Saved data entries
────────

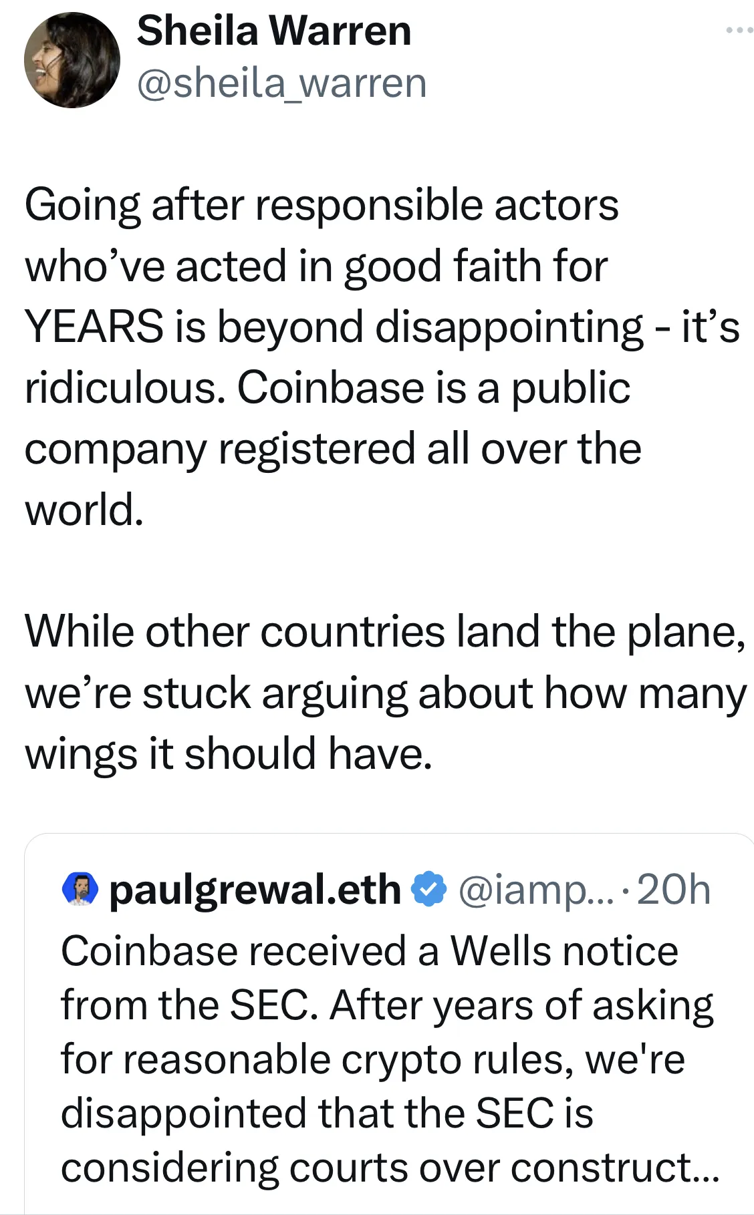
Task: Click the "wings it should have." line
Action: (229, 754)
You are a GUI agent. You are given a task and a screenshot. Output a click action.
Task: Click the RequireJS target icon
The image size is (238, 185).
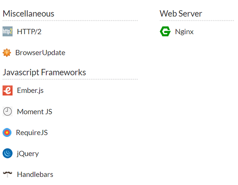(7, 132)
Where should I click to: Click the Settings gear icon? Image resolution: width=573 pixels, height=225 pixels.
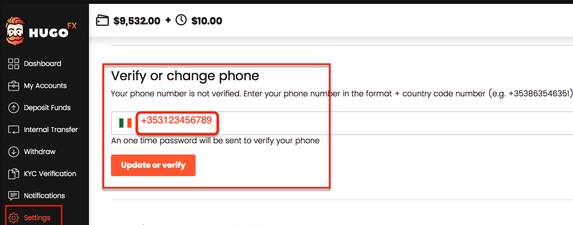[14, 218]
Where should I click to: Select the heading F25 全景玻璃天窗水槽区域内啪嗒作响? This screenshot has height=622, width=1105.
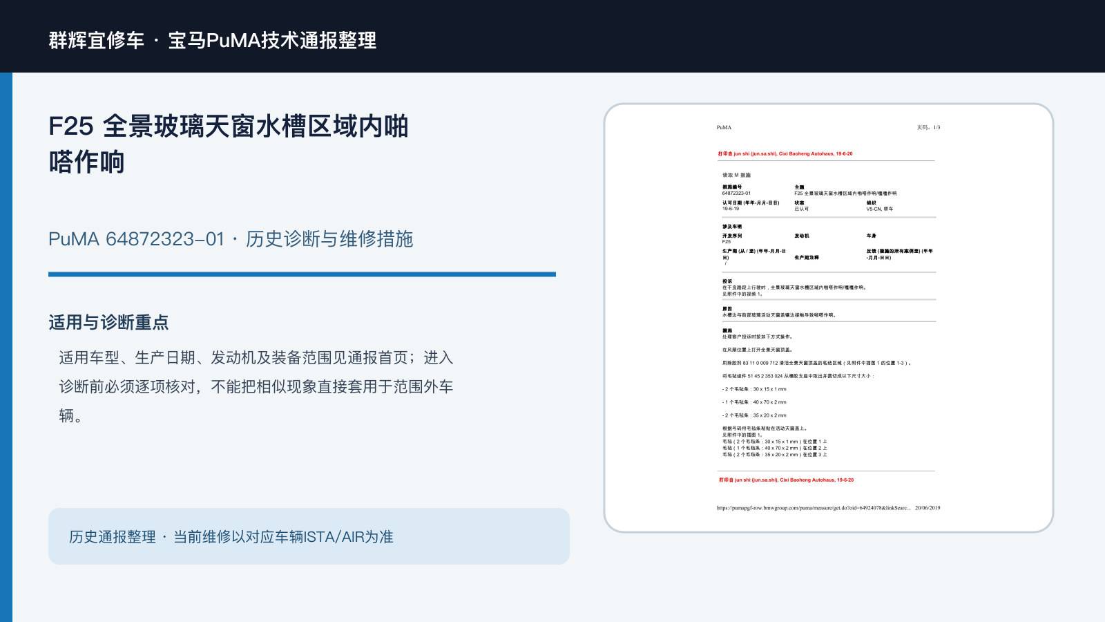click(x=229, y=144)
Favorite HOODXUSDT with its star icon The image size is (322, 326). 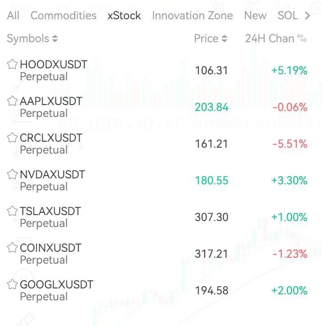(12, 64)
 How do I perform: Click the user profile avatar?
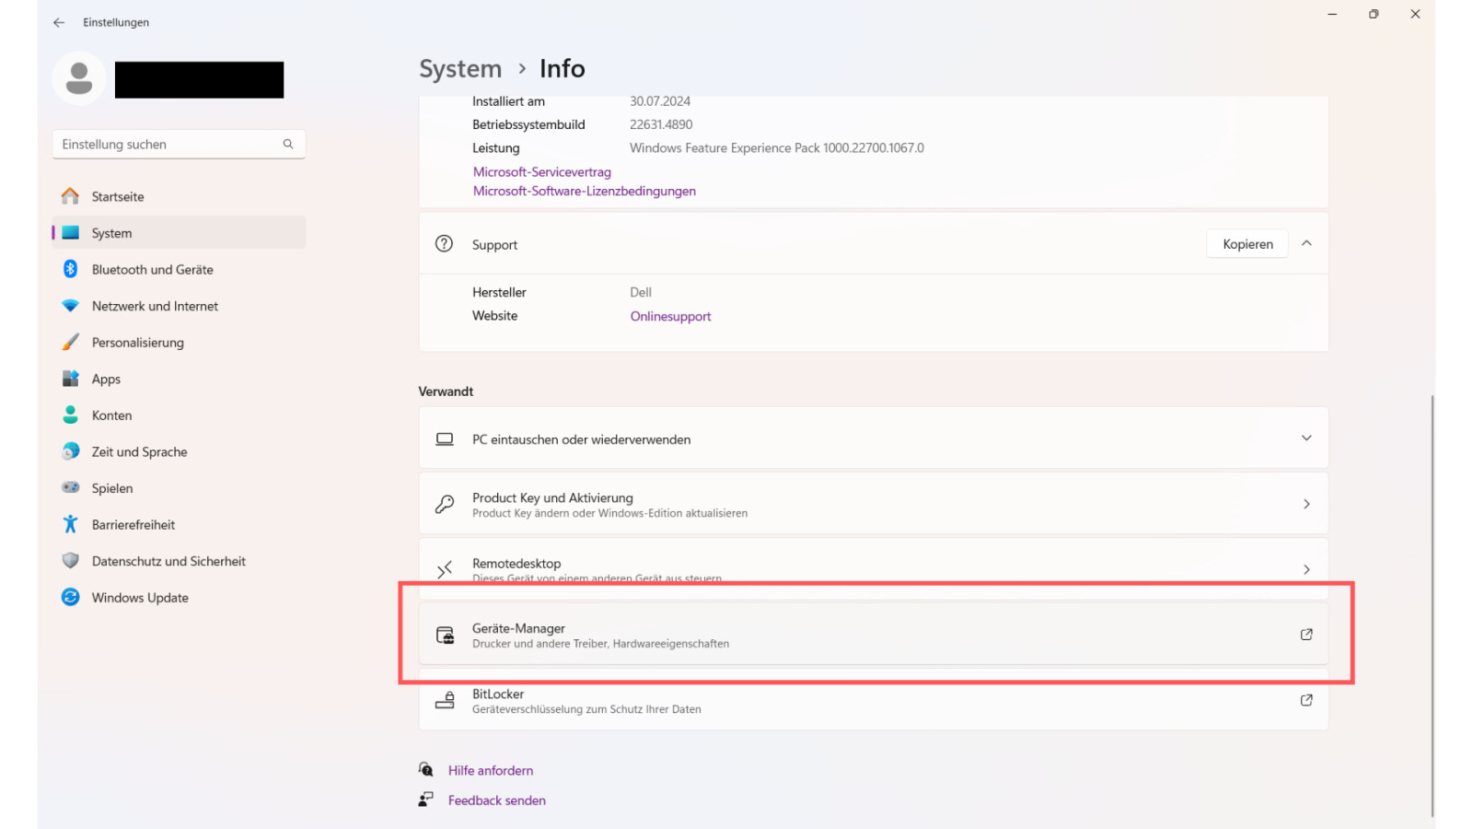pyautogui.click(x=79, y=79)
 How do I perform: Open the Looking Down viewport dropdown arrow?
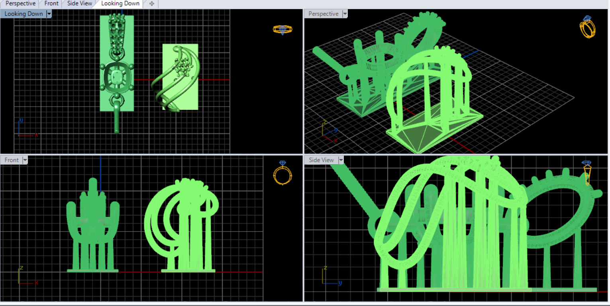[49, 14]
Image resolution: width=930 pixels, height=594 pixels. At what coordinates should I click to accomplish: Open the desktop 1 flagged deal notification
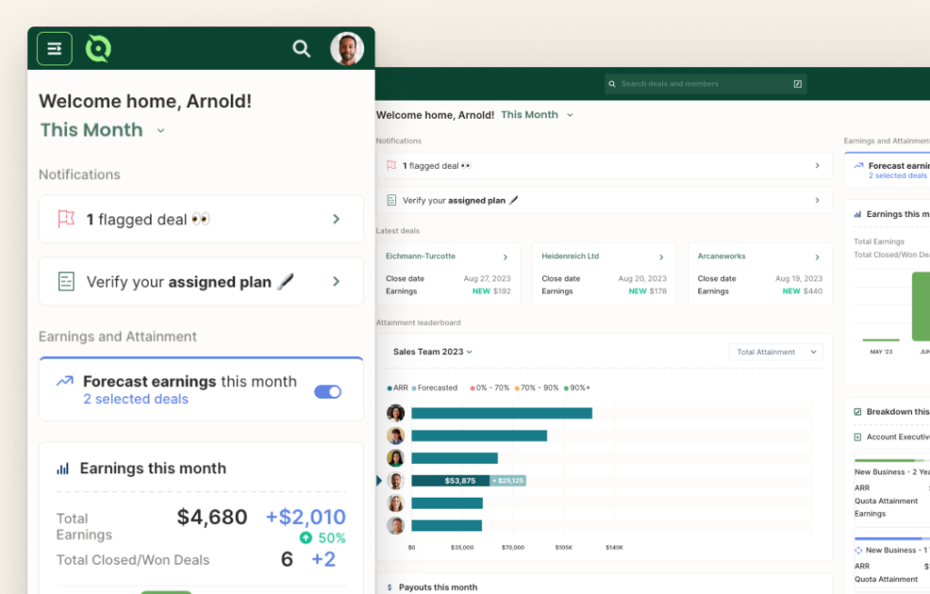pyautogui.click(x=604, y=165)
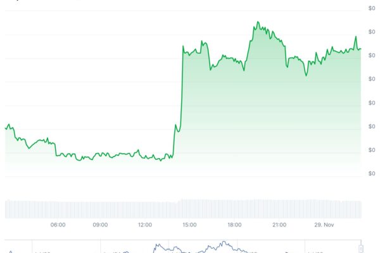This screenshot has height=253, width=380.
Task: Click the sharp spike near the line's right end
Action: pyautogui.click(x=356, y=37)
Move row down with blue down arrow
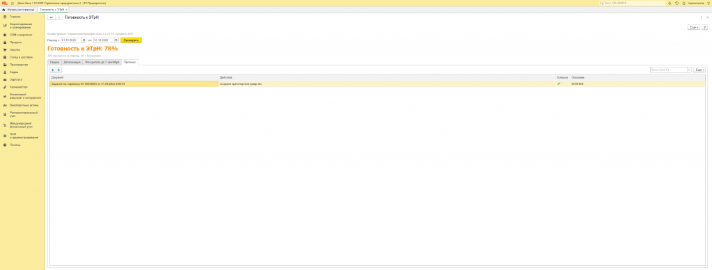Viewport: 712px width, 270px height. click(x=58, y=70)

────────

**The task**
Give back the lines from the one containing "How do I perform: Click" through the last line of the records above exactly as they appear, both included, and no pictures.

**Answer to this exercise**
 How do I perform: Click the user profile avatar?
pyautogui.click(x=79, y=79)
 How do I perform: Open the Looking Down viewport dropdown arrow?
[49, 14]
Image resolution: width=930 pixels, height=594 pixels. At what coordinates should I click to accomplish: Open the desktop 1 flagged deal notification
pyautogui.click(x=604, y=165)
This screenshot has height=253, width=380.
Task: Click the sharp spike near the line's right end
Action: pyautogui.click(x=356, y=37)
Move row down with blue down arrow
Viewport: 712px width, 270px height. click(x=58, y=70)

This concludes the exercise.